I am pleased that the Rev. McLaren does acknowledge that the bible’s rules appear to be there to keep things the status quo, that gods are invoked to keep the people in their place. Now, I do guess that he will say that not’s what his god really meant but it’s just a part of the bible that is attributable to humans that he can ignore.
“You shall not make any cuts on your body for the dead nor make any tattoo marks on yourselves: I am the Lord.” – Leviticus 19
This again seems to be away to separate the “chosen people” from everyone else. Which is expected from humans but doesn’t make sense coming from an omnipotent and omniscient being. It would know who is who, only humans would need such concepts. A problem with this command is that cutting of the body is commanded by this god as a way to distinguish Israelites from others. This god is no different from Baal or the rest. Rev. Edward L. Beck, a Roman Catholic priest, states that one should not alter the body or inflict pain and suffering because his god has made it. I guess circumcision doesn’t count or isn’t what God “really” meant? I do find it interesting that Rev. Beck is a Passionist, a group of Catholics who focus on the death of Jesus Christ which included required mortification of the flesh. For someone who is supposed to wear a rough woolen habit, he has a snazzy sweater on.

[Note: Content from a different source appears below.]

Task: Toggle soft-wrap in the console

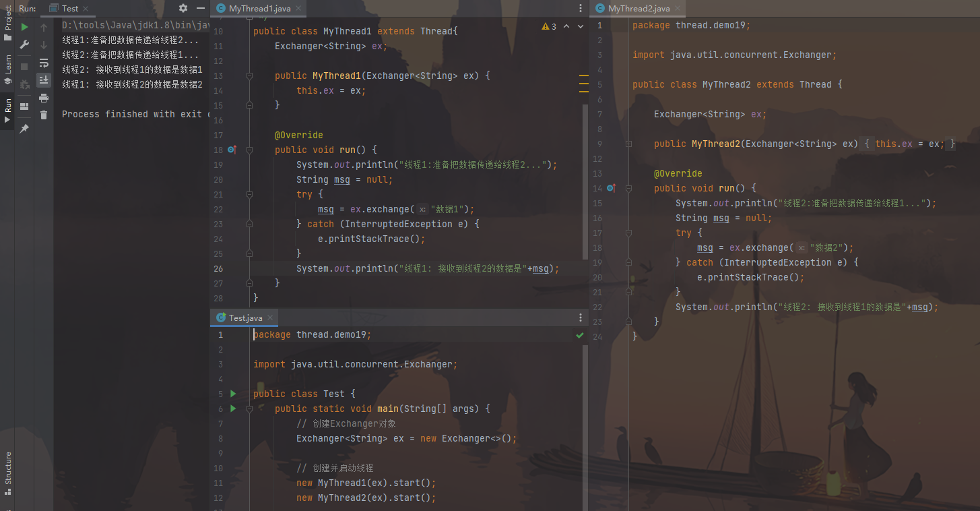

“Put away your crooked speech and put devious talk far from you.” – Leviticus 25 Actually it’s from Proverbs 4. Which also has that one should pursue wisdom and insight.
“Whatever your lips utter, you must diligently perform.” – Deuteronomy 23, where you can also find one bit saying slavery is wrong since one is not to return the person to the master. It also has that no one with a mangled penis or testicles can be a believer or a bastard. And where this god might step in your poop if you fail to cover it up.
The show claims that in the ancient world, one was more closely held to what one said. In this modern world, one can say more with fewer repercussions which is true with the larger degree of anonymity one can have. In a society that was largely verbal, one’s words were considered their bond. That can be true but we’ve had writing for a very long time, e.g. cuneiform tablets which do have contracts and laws written on them. We’ve had courts for a long time, even in the bible so Rev. McLaren’s claim that words are so important since there were no courts seems a bit in error. It seems that again these laws supposedly from a god are nothing more that human. Words are indeed important but not magically so. It can also have bad repercussions if one thinks that one must do what one promised no matter what; Jephtha’s daughter discovered that.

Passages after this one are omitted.